HEADSHOT

Despite the title, there’s nothing at all cerebral about “Headshot” except the punches the hero takes to his noggin over the course of many fights—and returns in kind. Iko Uwais, who showed his prowess in combat in the two “Raid” movies, returns in another gritty Indonesian martial-arts extravaganza that offers little food for thought but a steady stream of over-the-top action. Fans of pictures that feature real stunts rather than CGI facsimiles of them will be pleased, though others will find the endless violence a bit much to stomach.

If there’s a problem with the picture, in fact, it’s that it has rather too much plot, compared to the “Raid” entries. They offered the barest of explanations for their string of brutal confrontations, but the rationale in this case is more complicated. A criminal mastermind named Lee (Sunny Pang) has been abducting children and turning them, via tortuous brainwashing, into an army of obedient minions. Lee is captured by the police and breaks out of prison in a bloodbath that opens the movie, but before that he had ordered the killing of one of his soldiers, Abdi (Uwais), for some unspecified infraction. That’s the reason for the bullet lodged in the young man’s brain—and the movie’s title.

Abdi survived, however, though in a coma. Cared for by kindly young doctor Ailin (Chelsea Islan), he gradually recovers, but with amnesia, so she calls him, presumably as a fan of Melville, Ishmael. For a time they are a happy couple, until the freed Lee learns that his untrustworthy protégé is still alive and sends his troops to finish him off. To ensure that Abdi will eventually come to his lair for a showdown, Lee of course abducts Ailin and holds her hostage.

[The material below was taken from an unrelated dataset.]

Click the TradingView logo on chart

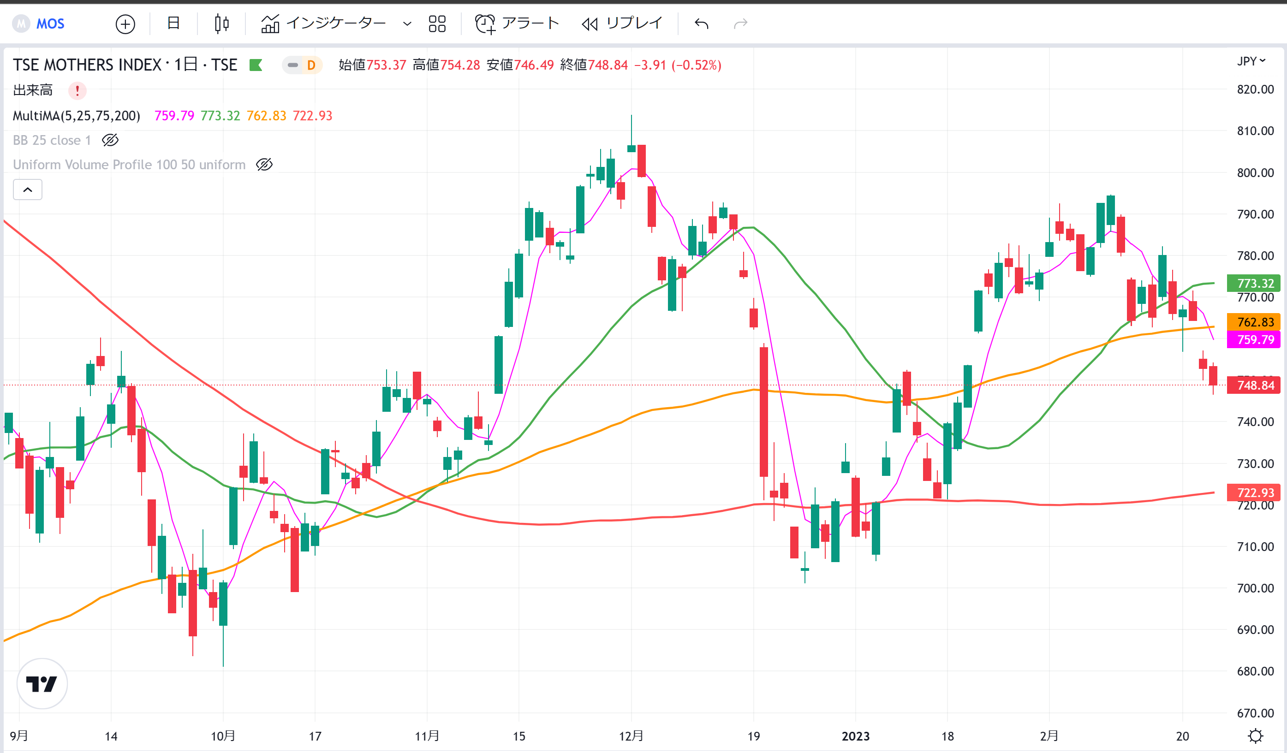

The first half of “Headshot,” despite some bursts of action like that opening prison break, is devoted more to exposition than sheer fisticuffs, though there are a few exceptions punctuating the talk. The second, however, goes full throttle, with one face-off after another, as in the “Raid” flicks. To be sure, some of them go on so long that exhilaration turns to exhaustion, for the viewer as well as the fighters; one gets the feeling that Uwais and his stunt colleagues became so enamored of every idea they had for tweaking the fights that they were reluctant to give up any notion they had come up with, as in the final confrontation between Abdi and Lee. But there are undeniably plenty of visceral thrills here for fans of the genre.

Like the “Raid” pictures this one is technically pretty rudimentary. But it’s shot (in widescreen by Yunus Pasolang) and edited (Arifin Cuunk) well enough to allow you to appreciate the athleticism of Uwais, whose acting skills might be minimal but whose moves aren’t, and the other brawlers. And in the final analysis, that’s what really matters in a movie like “Headshot.”